Recent laws in the United States and Europe that mandate the increasing use of biofuel in cars have had far-flung ripple effects, economists say, as land once devoted to growing food for humans is now sometimes more profitably used for churning out vehicle fuel.

In a globalized world, the expansion of the biofuels industry has contributed to spikes in food prices and a shortage of land for food-based agriculture in poor corners of Asia, Africa and Latin America because the raw material is grown wherever it is cheapest….

In 2011, corn prices would have been 17 percent lower if the United States did not subsidize and give incentives for biofuel production with its renewable fuel policies, according to an analysis by Bruce A. Babcock, an agricultural economist at Iowa State University. The World Bank has suggested that biofuel mandates in the developed world should be adjusted when food is short or prices are inordinately high.

Instead of "adjusting" mandates, let's just eliminate them entirely. Of course, Reason has long been opposed to subsidies and mandates for the production of biofuels. (Reason is, in principle, against distorting markets by any subsidies, period.)

Back in 2007, i reported in my column, "Feed SUVs and Starve People?," that Federal subsidies and mandates were increasing the prices of grain making it harder for poor people to feed their families. In particular, bioethanol subsidies and mandates boost the price corn which is used to feed livestock. In addition, subsidies and mandates push up the price of other agricultural products because…

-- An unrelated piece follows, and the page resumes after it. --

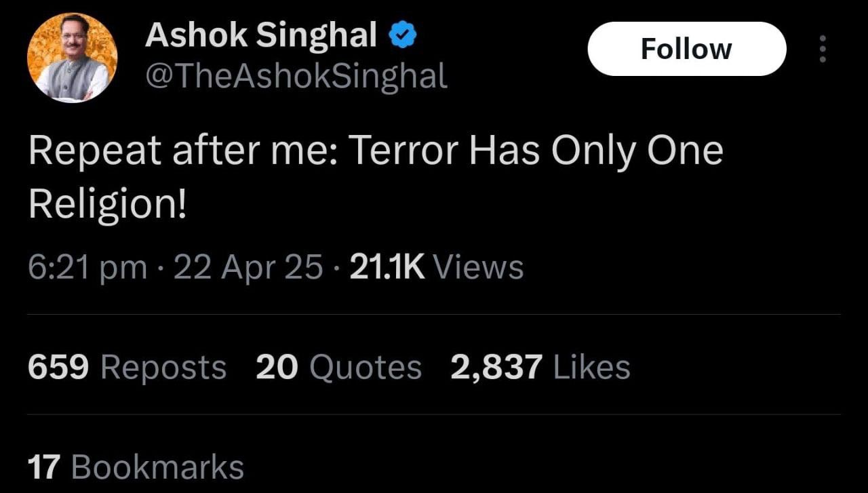Image resolution: width=868 pixels, height=493 pixels.
Task: Click the 2,837 like count number
Action: 496,368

… farmers choose to plant less of them. For example, the U.S. Department of Agriculture projects that farmers will boost corn acreage from 80 million in 2006 to 94 million acres this year. Most of the increased acreage devoted to corn will come from reduced soybean acreage. Fewer soybeans means translates into higher prices.

Futhermore, an analysis by the International Food Policy Research Institute (IFPRI) projected by 2020…

…that corn prices will go up 23 percent, wheat, 16 percent, cassava, 54 percent, and sugar cane, 43 percent. If there is no cellulosic ethanol breakthrough and crop productivity increases at the current rate, the price of corn would increase 41 percent, wheat, 30 percent, cassava, 135 percent, and sugar cane, 66 percent.

Another way to look at the issue is that…

…it takes 450 pounds of corn to make enough ethanol to fill a 25-gallon gas tank. Four hundred and fifty pounds of corn supplies enough calories to feed a person for one year. The USDA projects that in 2010 the ethanol industry will consume 2.6 billion bushels of corn. A bushel weighs 56 pounds, so a quick calculation yields the result that 2.6 billion bushels of corn could supply enough calories to feed nearly 325 million people for a year.

Producing hordes of hungry people is no way to protect the natural environment.